* Directions *
Return the lines below that contain "computer".

[Recorded data]
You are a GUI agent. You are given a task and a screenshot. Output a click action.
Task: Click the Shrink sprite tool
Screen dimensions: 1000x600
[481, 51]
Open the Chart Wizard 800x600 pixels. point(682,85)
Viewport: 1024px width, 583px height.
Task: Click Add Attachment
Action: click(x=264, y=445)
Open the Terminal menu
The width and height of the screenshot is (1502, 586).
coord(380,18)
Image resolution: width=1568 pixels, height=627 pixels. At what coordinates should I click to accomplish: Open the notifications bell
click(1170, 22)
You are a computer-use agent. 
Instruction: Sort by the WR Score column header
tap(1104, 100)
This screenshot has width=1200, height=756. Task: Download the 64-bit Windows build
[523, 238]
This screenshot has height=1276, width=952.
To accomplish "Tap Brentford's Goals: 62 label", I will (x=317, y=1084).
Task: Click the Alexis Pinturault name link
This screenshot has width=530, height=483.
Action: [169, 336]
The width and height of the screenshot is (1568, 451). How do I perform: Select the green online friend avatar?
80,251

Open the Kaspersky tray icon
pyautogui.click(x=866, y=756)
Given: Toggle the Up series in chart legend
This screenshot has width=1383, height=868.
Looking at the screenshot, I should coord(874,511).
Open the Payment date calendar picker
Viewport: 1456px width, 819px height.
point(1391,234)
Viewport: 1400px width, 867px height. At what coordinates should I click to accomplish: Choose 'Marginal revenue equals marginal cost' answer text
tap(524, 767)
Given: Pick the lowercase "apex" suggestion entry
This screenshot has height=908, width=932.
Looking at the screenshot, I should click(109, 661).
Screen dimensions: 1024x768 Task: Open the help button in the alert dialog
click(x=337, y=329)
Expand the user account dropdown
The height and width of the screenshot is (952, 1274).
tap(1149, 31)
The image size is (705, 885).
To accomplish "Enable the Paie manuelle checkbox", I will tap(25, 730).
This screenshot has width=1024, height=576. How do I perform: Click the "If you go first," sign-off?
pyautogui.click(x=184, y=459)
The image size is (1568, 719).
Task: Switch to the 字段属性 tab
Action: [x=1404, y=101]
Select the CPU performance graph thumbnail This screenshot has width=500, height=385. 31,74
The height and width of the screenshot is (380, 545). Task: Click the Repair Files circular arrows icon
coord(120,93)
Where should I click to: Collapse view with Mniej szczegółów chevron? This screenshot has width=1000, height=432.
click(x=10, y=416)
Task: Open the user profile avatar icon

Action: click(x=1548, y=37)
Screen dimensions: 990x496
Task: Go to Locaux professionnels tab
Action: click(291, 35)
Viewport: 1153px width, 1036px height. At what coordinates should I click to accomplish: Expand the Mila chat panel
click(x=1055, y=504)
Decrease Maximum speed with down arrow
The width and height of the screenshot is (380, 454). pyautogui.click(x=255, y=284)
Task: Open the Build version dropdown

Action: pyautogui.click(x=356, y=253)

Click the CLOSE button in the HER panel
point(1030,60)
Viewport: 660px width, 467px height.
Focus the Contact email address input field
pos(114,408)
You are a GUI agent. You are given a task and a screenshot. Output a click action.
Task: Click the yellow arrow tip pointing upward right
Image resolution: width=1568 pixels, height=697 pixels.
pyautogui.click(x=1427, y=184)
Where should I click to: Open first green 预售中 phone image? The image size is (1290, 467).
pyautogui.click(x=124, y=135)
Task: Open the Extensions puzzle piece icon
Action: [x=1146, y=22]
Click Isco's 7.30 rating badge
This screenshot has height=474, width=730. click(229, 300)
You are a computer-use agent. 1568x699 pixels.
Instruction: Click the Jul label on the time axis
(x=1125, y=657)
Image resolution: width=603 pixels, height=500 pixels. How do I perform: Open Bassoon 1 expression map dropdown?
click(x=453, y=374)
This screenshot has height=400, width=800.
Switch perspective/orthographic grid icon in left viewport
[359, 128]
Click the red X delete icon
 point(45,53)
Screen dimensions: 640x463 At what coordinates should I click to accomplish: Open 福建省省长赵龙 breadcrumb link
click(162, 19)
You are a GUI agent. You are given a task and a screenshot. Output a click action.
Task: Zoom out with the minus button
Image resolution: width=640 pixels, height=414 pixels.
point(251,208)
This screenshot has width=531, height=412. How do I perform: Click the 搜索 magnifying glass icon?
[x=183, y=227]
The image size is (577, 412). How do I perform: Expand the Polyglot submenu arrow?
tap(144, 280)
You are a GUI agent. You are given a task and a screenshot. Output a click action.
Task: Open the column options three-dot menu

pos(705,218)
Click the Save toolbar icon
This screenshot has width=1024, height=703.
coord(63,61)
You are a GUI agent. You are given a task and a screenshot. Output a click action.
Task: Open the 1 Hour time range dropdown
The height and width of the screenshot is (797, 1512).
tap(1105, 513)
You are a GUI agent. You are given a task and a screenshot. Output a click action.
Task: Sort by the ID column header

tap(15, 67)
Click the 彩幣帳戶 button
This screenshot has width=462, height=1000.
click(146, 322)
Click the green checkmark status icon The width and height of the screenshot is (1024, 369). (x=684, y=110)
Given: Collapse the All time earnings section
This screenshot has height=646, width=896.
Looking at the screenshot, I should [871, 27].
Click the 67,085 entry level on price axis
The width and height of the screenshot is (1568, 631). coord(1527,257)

* Task result *
You are a computer-use agent. 
You are a computer-use agent. 1568x699 pixels.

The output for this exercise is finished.